Cypress Adds Ad Arm To Carnie Biz –

Snapshot:

Target: Vacation Connections

Buyer: Cypress Group’s Stone Canyon Entertainment

Corp.

Platform: North American Midway Entertainment LLC

Price: Under $100 million

Fund: Cypress Merchant Banking Partners II LP (1999)

$2.38B

Financial Advisors: Seller: Petsky Prunier; Buyer: The

Jordan Edmiston Group

Legal Advisors: Seller: Reed Smith; Buyer: Dow, Lohnes & Albertson

Get your candy, here! Popcorn! Majority stake!

The Cypress Group is hoping its consolidation of the carnival industry won’t be a roller coaster ride. The private equity firm has just added on what it thinks is a key element to its strategy-the alternative media advertising company, Vacation Connections.

Cypress teamed up in 2004 with Frederic Rosen-known for rolling up the ticket industry to create Ticketmaster Corp.-to form Stone Canyon Entertainment Corp. Under the Stone Canyon name Cypress Group and Rosen have created a platform of traveling carnivals called North American Midway Entertainment LLC. Already, Stone Canyon says Midway has the largest market share in the carnival industry-an industry with 150 million paying customers annually. Midway already boasts 20 million visitors at its 140 events, which include 12 of the top 50 fairs in North America in 17 states. The Indiana state fair alone gets 850,000 attendees, which Rosen is quick to note is more than an entire season of home games attendance for an NFL team.

This leads to Stone Canyon’s most recent investment: a majority stake in Vacation Connections. As it is now, the $3 billion-plus nation-wide carnival business has very little advertising. Vacation Connections could change that. The company builds multi-pronged advertising approaches, which may include, for example, placing a product in a hotel room and a banner with the product’s brand name in the hotel lobby. Vacation Connection’s client list includes Gillette, Unilever, Palmolive, Wrigley, Nestle and Dial.

Rosen said that from the beginning, Stone Canyon had an interest in bringing more advertising to the carnivals, but buying a firm like Vacation Connections wasn’t necessarily on the agenda. Rosen said, “clearly we’ve embarked on an ambitious plan.”

Responding to a question about the uniqueness of the carnival industry, which no other private equity firms seem to be taking an interest in, Rosen said, “I’m not saying we’ll always be alone, but it struck us as an interesting opportunity. It’s a business that everyone sees and nobody notices. But it is a business first and foremost.”

The price on the deal was undisclosed, but a source familiar with the deal said it was worth under $100 million and that all of Stone Canyon’s acquisitions for Midway have been in the tens of millions.

There was no auction for Vacation Connections, which was advised by Sanjay Chadda and John Prunier of Petsky Prunier. The Jordan Edmiston Group, which competed with Petsky Prunier for the sell-side assignment, immediately brought in Cypress to look at the company. Cypress made a good impression from the start. Although Petsky Prunier had built a book for the company, it was never needed, said Chadda.

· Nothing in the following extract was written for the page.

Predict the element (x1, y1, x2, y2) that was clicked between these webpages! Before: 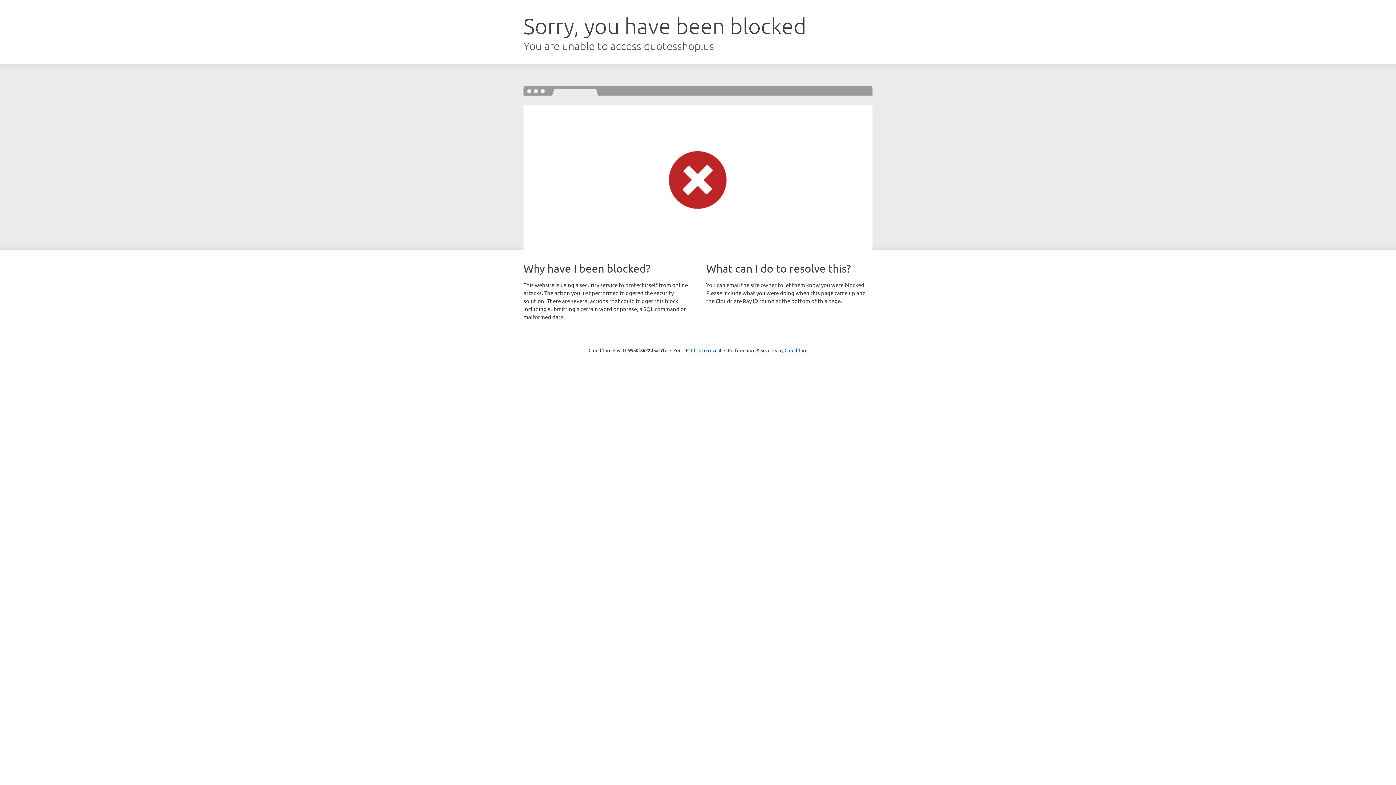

There have been a few deals in the alternative advertising space, which is defined as marketing companies that do not focus on television, print or radio. Others deals in the space include, EOS’s recap of Promo Works LLC in December and New Mountain Capital buying MailSouth Inc. last year.

The sale of Vacation Connections “is just another deal that shows the trend of advertising and media dollars moving in the direction of specialty media as opposed to general advertising,” said Chadda.

Looking forward, there are about 500 operators in the carnival market, said one source familiar with the industry. Cypress is probably talking to about a half dozen at any one time and the targets vary widely in suitability for acquisition, said the source.

For the moment, there are not many-if any-other private equity firms competing with for assets in the industry, said the source. “It takes a long time to crack into the industry. It’s all family oriented, passed from generation to generation,” he said. “When I first heard about it I thought, You’ve got to be kidding me,'” said the source.

However, digging into the numbers, the industry appears more and more ripe for a roll up and Vacation Connections adds a lot to the value of Midway, said the source. “In a fairground, there’s no advertising. It’s like walking into an event conducted in the 1920s and 1930s.”